Ausgeraucht? Blick in eine «Fümoar»-Beiz

Ausgeraucht? Blick in eine «Fümoar»-Beiz

Der Rechtsstreit mit dem Verein Fümoar verursacht beim Kanton ungedeckte Kosten. Darüber ärgern sich die Sieger der Raucherabstimmung.

Der Rechtsstreit mit dem unbeugsamen Fümoar-Verein kostet den Kanton nicht nur viel Nerven, sondern auch eine Stange Geld. Wie nun bekannt wurde, decken die im Rahmen der Kontrollen des Bauinspektorats verhängten Gebühren die anfallenden Kosten nicht. Dies schreibt die Basler Regierung in ihrer Antwort auf eine Interpellation von SP-Grossrätin Andrea Bollinger. Das Bauinspektorat hat bisher 56 Fümoar-Wirte kostenpflichtig verwarnt, wovon 40 Rekurs eingelegt haben. Auf eine Schätzung der ungedeckten Kosten beim Kanton verzichtet die Regierung. Dies sei derzeit nicht möglich, da die meisten Verfahren mit Fümoar-Beizen noch in einem frühen Stadium steckten.

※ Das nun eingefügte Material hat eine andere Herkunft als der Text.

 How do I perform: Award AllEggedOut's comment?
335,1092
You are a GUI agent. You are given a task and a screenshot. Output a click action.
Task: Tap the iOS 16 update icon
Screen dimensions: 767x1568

«Kanton war lange zu nachlässig»

«Das ist skandalös», ärgert sich Andrea Bollinger. Als Mitglied des Nein-Komitees hat sie letzten Sonntag die Abstimmung über die Lockerung des Rauchverbots im Stadtkanton knapp gewonnen. Es könne nicht sein, dass die Kosten für diesen irrwitzigen Rechtsstreit indirekt dem Steuerzahler aufgebürdet würden, schüttelt sie den Kopf. Das Argument von Vereinssekretär Thierry Julliard, mit einem Musterprozess zum Fümoar-Modell könne Geld gespart werden, sei nicht ernst zu nehmen. «Schliesslich ist es Julliard mit seinem Verein, der diese Kosten erst verursacht.»

Ein Dorn im Auge sind die ungedeckten Kosten für die «Juristerei» auch alt FDP-Grossrat Rolf Stürm. Er hat an der Seite Bollingers gegen die Wirte-Initiative gekämpft. Im Gegensatz zur SP-Frau spart er nicht mit Kritik an der Regierung: Hätte sie bei der Durchsetzung des Rauchverbots eine harte Hand walten lassen, wäre es vermutlich nicht so weit gekommen. «Man war lange zu nachlässig – das rächt sich jetzt.» Aus seiner Sicht wurden die Verwarnungen, die beim ersten Mal mit 300 Franken zu Buche schlagen, zu günstig angesetzt. Allerdings liessen sich die Regeln nun nicht einfach ändern, räumt er ein.

Marc Keller, Sprecher des zuständigen Bau- und Verkehrsdepartements, lässt die Kritik nicht gelten: «Es ist ja nicht so, dass beim Kanton im Rahmen des Vollzugs des Rauchverbots zusätzliche Stellen geschaffen wurden.» Auch bleibe deswegen nicht andere Arbeit liegen, stellt Keller klar. Zwar müsse eine Gebühr im Grundsatz kostendeckend sein, was hier offensichtlich nicht der Fall sei. «Das ist aber ein vorübergehendes Problem, bis der Rechtsstreit mit dem Verein Fümoar gelöst ist», sagt Keller weiter.

Keine Bussen fürs Rauchen

Die Regierung will ferner nichts davon wissen, das verbotene Rauchen in den Katalog der Ordnungsbussen aufzunehmen, wie dies etwa im Kanton Bern der Fall ist. Eine stärkere Einbindung der Polizei sei hier nicht erforderlich, schreibt die Regierung. Interpellantin Bollinger ist derselben Meinung. Ablehnen würde sie vor allem eine Regel, mit der einzelne Raucher gebüsst würden. «Wir wollen schliesslich keinen Polizeistaat», stellt Bollinger klar.